Edu es con el que mejor me llevo de todo el departamento y el único con el que tengo amistad fuera del trabajo. Fer se llevaba bien con él cuando estábamos juntos, y muchas veces quedábamos a tomar algo o a cenar.
—Mis compañeros solo ven mi cara de buena, salvo que me toquen los ovarios. Y a Edu no le hablo de según qué cosas —le dije, sonriendo
—Pero se las imagina, seguro —sonrió él —Tranquila, mañana madrugaremos un poco más, te dejo en tu casa para que te cambies y yo me voy al juzgado temprano y así repaso la estrategia de defensa de ese hijo de puta en el bar de al lado, que hacen un café muy bueno.
Le vi una sombra en los ojos al hablar de su trabajo, y le acaricié la cara.
—Perfecto, Señor. Tranquilo, no pienses en eso ahora, y relájate. Mañana el día irá mejor, ya verás. Te voy a preparar el baño —le dije, levantándome.
Abrí el grifo de la bañera, puse el tapón y escuché caer el agua caliente, poniendo una toalla para que pudiera apoyar la cabeza. Eché gel haciendo espuma en el agua y dejé otra toalla en el radiador toallero para que estuviera caliente cuando terminara.

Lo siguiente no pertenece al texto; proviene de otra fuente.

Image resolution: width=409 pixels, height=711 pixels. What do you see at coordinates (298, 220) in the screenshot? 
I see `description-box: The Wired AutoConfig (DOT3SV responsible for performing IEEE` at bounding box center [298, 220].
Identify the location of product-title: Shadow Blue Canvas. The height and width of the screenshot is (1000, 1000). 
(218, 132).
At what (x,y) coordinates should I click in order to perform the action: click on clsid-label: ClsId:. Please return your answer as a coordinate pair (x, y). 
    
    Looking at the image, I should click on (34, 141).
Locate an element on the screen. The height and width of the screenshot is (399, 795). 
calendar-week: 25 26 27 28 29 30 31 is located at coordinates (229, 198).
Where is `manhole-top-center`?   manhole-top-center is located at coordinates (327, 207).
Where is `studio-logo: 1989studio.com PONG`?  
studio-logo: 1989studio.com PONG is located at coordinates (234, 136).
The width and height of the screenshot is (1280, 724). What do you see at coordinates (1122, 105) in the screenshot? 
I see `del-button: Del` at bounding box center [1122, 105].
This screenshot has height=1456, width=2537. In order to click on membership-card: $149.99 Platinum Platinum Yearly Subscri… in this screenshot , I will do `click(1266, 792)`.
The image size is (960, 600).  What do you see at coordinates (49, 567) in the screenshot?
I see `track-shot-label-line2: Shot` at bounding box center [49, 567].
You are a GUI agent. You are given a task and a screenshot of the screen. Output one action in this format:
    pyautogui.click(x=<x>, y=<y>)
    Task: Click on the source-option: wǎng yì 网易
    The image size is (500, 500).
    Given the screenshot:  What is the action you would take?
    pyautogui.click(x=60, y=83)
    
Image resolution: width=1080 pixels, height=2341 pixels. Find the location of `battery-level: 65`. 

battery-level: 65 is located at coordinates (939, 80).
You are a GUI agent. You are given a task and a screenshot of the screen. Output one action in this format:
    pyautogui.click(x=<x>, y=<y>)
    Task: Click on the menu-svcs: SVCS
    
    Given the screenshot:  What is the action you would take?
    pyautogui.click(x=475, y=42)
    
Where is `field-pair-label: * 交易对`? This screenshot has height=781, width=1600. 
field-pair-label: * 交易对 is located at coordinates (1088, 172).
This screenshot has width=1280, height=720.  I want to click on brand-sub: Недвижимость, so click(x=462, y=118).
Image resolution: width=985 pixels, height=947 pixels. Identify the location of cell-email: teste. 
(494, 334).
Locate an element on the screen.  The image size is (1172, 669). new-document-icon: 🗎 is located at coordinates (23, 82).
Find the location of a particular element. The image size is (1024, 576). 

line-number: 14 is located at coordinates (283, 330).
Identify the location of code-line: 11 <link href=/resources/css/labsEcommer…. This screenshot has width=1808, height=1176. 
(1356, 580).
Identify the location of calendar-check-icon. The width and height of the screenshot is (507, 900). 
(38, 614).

Le avisé de que dejaba el agua abierta, mientras iba a la cocina, y encendía el altavoz inalámbrico, poniendo en mi móvil la lista de reproducción compartida que teníamos, justo en la canción que me envió el último día, “Lullaby”, aquella asfixiante nana en cuyo videoclip se veía al cantante de The Cure, Robert Smith, atrapado entre arañas, acompañado del ritmo lento y cadencioso de la melodía.